Leaving home

I hugged my mom tightly, squeezing her until my arms trembled. If I held her tightly enough, maybe I wouldn’t have to leave?

It was the logic of a kindergartner, but unfortunately I graduated from college. I was already late for my flight, and I knew I had to let her go, so I said my goodbyes. I quickly turned around so I wouldn’t have to see my teary-eyed mom, and walked away from the drop-off zone toward the airport terminal.

Goodbyes always sucked, and this wasn’t the first time I left home. I’ve left San Diego and my life and family behind when I headed off to college. But college was just another structured thing, just another step in the fake world, and trips back home were guaranteed during summer breaks. This time, I didn’t know when I would come back.
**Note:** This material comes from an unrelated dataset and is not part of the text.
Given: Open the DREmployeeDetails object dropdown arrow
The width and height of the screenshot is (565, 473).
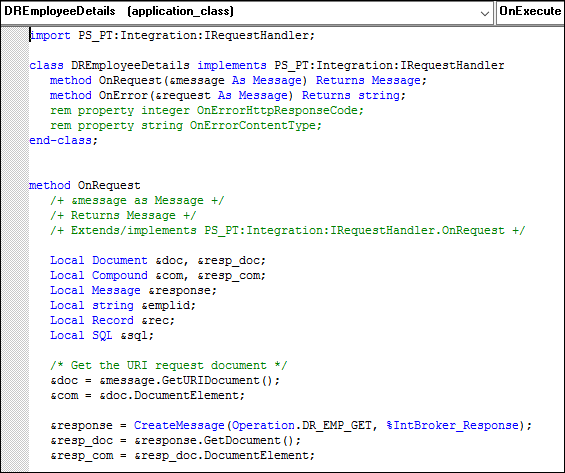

I sat in one of the chairs in the rows of black leather seats at the gate, waiting for my departure. The airport was really crowded today. A stream of people rushed toward their destinations. They looked so sure of themselves, of where they were going, and what they were supposed to do. I looked around at the older adults sitting around me, bored, passing time by immersing themselves in a book or a smartphone. I listened in on someone shouting at their co-worker for screwing up an important meeting and how he didn’t have time for this shit because he was catching a flight soon.

I looked at all these adults, and, even though I was also an adult now, the chasm between me and everyone else felt as big as it did when I was in elementary school. They all seemed grizzled, hardened by the world, even cold. I felt jealous. Even the angry guy shouting at someone on the phone at least seemed sure of himself, and he somehow made adulthood look easy. I felt the urge to go up and ask them questions.

What was it like when you left home? Did you feel scared? Did you feel sad? Does it ever become easy to be an adult? Does it ever become as good as the old days? Is it possible to find a new home, a real home, somewhere in the world? Have you found it already?

Even in college, all my friends seemed so sure of themselves. They didn’t look back even once. Only excitement filled their souls as they moved forward to the next stage in life. I knew that the idea was ridiculous, that everyone has to look back from time to time, and that everyone was just hiding it, shielding the perceived weakness from the world. But still, it felt lonely sometimes.

I walked through the aisle on the plane. I couldn’t help but look for glimpses of the warmth and connection I’ve taken for granted for the past two months at home. All I got were rows of bored faces and a short warning that no electronic devices are allowed during take-off. It was hard not to look after being with my brother and my mom, who I shared experiences with for the past 22 years of my life. The total understanding between us, mostly unspoken but tangibly real, was something I wasn’t going to find in that plane. Maybe I would never be able to find it anywhere else.

The plane took off. The lights of San Diego, floating in darkness, became smaller and smaller until they faded.

Memories from my post-graduation visit came flooding back. Riding perfect waves with my brother in the midst of the Pacific Ocean, glinting in the sun. The long conversations I had with my mom as we took our dog for a walk every night. Watching my twelve-year-old Golden Retriever light up and start exploring the same beach that he’d been exploring since he was a puppy. They were all moments that I took for granted as I was growing up, but now appreciated every second of it because it might be coming to an end.

My family wasn’t perfect, and we definitely had our share of problems. But at that moment I realized that it might be the closest thing to perfect I will ever experience in my lifetime. I never appreciated it as much as I should have growing up, and now I felt I was going to be searching for it for the rest of my life.

Change is always associated with fear, but not many people talk about the sadness. And sadness is so much worse than fear.

By the time the plane landed in Oakland, San Diego was already a vanishing dream. It took about thirty minutes to get to the train station in Hayward, my new home for the year, and there, waiting in the night for me, was my girlfriend. As I walked toward her and hugged her as tightly as I hugged my mom, I felt a familiar warmth, and things started to feel right again.

Maybe home can be found away from home. Maybe it’s waiting for all of us, somewhere out there.